Genetics Question 1 8 point question Assume that Mendel self

Genetics

Question 1 (8 point question) Assume that Mendel selfed a bushy pea plants that was grown from yellow seed (an F1 hybrid). This hybrid had one parent that was spindly and grown from a green seed; these were the wildtype phenotypes and that parent was true-breeding. He then collected 400 seed from the self of the bushy pea plant and recorded the seed color as well as the bushyness of the plant that grew from that seed.

A) (1 points) Given the standard notation rules for naming genes that we discussed in class what would be the most logical name for the two genes being investigated in this cross?

I think this is bushy/spindly trait and also yellow/green?

B) (2 points) For each gene, is the mutation dominant or recessive? Explain your reasoning.

C) (2 points) What ratio of yellow to green seed color would you expect among the 400 F2 offspring?
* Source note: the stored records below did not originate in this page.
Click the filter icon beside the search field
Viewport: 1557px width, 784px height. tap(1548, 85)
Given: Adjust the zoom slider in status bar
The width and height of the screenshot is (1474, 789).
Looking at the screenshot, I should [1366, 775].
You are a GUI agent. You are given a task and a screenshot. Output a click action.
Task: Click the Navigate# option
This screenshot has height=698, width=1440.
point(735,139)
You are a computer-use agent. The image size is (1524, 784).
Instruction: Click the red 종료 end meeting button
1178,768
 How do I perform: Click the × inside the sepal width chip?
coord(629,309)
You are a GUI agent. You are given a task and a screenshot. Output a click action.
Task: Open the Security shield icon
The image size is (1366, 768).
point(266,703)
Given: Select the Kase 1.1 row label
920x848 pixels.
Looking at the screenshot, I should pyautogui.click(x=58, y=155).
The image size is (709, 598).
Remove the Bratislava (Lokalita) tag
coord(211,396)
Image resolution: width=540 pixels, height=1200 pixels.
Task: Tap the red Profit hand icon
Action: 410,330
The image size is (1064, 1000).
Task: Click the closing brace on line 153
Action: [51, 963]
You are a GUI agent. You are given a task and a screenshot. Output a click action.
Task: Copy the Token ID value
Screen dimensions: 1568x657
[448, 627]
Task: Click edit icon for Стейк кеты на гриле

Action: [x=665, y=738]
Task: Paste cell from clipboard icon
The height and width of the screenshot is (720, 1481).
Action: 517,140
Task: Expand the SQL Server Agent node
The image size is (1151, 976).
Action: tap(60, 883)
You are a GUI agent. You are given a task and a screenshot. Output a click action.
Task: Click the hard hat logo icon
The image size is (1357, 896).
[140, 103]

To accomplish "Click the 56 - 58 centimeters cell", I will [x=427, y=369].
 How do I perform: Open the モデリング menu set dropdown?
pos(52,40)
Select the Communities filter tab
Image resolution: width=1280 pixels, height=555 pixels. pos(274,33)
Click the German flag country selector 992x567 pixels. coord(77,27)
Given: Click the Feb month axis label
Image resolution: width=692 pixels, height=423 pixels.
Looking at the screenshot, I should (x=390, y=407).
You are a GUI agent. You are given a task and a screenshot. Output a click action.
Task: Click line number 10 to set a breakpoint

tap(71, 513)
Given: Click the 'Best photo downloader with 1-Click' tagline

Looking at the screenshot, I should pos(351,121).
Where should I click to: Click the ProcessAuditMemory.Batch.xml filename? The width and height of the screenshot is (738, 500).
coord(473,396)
Explain your reasoning using genetic notation (show genotype of parent and progeny).

D) (2 points) Assuming that the two genes show independent assortment, how many of the green peas would you also expect to grow into spindly pea plants?

Solution

A) Gene for growth habit (bushy or spindly)
Gene for seed color (yellow or green)

B) Since the wild type traits are spindly and green seed color which are expressed in true breeding genotype only and the F1 hybrid has bushy habit and yellow seeds, the mutation for both genes is dominant.

C) F1 hybrid YyBb x YyBb
Since Yy x Yy = 1 YY : 2 Yy: 1 yy i.e. 3 yellow: 1 green
The ratio of yellow to green seed color in F2 progeny is 3:1
Yellow seeds: 3/4 x 400= 300
Green seeds: 1/4 x 400= 100

D) If the two genes show independent assortment; the phenotypic ratio for F2 generation would be
9 Yellow seeds with bushy habit: 3 Yellow seeds with spindly habit : 3 green seed with bushy habit: 1 Green seed with spindly habit
So 1/16 x 400= 25 greed seeds will grow into spindly habit.